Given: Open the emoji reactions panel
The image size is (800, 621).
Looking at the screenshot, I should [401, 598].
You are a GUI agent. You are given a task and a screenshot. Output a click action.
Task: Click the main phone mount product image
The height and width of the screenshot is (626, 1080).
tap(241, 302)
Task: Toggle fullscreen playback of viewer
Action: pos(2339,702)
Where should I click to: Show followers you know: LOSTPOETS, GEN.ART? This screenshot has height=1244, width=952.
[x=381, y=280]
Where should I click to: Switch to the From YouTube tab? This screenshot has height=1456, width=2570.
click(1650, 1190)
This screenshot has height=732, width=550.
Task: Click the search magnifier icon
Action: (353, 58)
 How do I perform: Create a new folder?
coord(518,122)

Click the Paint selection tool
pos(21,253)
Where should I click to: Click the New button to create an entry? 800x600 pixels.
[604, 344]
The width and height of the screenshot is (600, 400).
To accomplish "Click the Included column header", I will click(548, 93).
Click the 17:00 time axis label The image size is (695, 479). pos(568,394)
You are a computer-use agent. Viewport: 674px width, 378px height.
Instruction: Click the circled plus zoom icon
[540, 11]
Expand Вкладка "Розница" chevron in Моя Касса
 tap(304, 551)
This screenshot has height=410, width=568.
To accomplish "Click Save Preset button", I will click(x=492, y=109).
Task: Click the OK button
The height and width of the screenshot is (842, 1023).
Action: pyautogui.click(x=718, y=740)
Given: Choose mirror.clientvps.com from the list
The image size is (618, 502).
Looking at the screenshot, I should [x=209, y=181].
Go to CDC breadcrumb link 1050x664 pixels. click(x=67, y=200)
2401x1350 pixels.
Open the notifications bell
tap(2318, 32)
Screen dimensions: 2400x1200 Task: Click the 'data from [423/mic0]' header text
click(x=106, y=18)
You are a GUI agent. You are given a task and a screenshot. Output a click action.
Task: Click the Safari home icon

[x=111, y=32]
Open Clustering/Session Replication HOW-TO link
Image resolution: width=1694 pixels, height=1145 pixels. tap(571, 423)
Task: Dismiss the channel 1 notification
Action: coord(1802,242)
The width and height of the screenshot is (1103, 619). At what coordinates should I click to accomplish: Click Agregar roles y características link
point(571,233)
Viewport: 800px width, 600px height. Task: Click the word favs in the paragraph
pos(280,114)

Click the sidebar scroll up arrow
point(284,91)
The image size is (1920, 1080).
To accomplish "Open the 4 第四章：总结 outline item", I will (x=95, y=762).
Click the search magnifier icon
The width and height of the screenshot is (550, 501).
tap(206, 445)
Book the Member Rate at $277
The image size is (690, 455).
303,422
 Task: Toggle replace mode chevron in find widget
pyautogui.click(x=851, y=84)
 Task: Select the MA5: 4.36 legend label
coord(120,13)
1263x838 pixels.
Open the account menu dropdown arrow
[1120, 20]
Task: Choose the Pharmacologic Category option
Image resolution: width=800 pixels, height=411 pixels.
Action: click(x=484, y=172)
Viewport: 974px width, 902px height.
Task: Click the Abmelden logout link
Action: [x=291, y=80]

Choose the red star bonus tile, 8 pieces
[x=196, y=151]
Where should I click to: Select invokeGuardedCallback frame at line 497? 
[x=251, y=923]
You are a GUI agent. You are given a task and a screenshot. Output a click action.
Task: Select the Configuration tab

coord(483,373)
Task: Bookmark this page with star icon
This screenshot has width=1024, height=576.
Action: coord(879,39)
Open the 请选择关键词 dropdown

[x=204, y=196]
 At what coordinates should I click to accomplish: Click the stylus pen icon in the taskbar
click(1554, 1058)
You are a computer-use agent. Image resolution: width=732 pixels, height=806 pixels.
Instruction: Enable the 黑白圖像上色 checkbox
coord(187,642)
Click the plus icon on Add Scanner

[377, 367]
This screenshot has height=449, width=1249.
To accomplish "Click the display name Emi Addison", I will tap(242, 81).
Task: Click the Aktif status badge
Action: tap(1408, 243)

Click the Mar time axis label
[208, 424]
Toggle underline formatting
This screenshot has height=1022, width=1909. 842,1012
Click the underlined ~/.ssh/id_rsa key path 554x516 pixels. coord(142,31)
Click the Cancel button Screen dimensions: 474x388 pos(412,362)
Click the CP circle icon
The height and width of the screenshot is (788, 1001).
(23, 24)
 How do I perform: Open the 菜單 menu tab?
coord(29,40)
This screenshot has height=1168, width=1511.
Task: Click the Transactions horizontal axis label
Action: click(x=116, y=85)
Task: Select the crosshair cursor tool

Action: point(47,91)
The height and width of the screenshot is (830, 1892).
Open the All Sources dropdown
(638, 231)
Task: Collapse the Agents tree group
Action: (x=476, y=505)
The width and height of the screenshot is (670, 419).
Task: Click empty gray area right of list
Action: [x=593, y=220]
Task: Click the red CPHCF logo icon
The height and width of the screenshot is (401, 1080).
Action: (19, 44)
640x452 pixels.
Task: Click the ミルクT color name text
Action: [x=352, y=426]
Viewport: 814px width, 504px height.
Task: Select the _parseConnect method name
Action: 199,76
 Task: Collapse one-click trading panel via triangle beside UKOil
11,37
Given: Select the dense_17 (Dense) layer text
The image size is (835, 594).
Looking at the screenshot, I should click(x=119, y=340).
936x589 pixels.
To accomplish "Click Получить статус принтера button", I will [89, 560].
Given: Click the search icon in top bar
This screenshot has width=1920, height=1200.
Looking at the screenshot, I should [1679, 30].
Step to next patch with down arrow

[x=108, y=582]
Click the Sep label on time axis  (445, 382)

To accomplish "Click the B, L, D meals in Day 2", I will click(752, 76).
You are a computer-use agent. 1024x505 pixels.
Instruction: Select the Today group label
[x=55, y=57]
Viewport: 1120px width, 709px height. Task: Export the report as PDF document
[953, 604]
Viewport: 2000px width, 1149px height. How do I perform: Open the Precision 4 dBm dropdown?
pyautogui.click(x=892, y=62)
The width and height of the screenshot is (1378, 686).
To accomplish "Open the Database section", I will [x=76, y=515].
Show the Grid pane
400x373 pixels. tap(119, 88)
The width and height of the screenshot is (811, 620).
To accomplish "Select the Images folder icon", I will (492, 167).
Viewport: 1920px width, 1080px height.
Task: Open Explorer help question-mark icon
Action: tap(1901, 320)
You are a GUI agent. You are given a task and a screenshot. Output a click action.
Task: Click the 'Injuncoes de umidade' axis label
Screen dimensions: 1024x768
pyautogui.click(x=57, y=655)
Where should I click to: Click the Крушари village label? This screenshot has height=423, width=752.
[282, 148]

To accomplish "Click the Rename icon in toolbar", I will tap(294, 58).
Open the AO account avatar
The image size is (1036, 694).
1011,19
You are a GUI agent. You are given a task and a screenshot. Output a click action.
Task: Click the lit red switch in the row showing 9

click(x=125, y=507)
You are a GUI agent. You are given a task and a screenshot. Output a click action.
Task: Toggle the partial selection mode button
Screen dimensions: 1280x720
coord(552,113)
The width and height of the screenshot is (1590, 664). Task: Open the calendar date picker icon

......

AIM >>
Please copy the data above word for word, starting at the line that contains "How do I perform: Open the 菜單 menu tab?" and ending at the line that contains "Action: [x=593, y=220]", both included.

WORKED SOLUTION >>
 How do I perform: Open the 菜單 menu tab?
coord(29,40)
This screenshot has height=1168, width=1511.
Task: Click the Transactions horizontal axis label
Action: click(x=116, y=85)
Task: Select the crosshair cursor tool

Action: point(47,91)
The height and width of the screenshot is (830, 1892).
Open the All Sources dropdown
(638, 231)
Task: Collapse the Agents tree group
Action: (x=476, y=505)
The width and height of the screenshot is (670, 419).
Task: Click empty gray area right of list
Action: [x=593, y=220]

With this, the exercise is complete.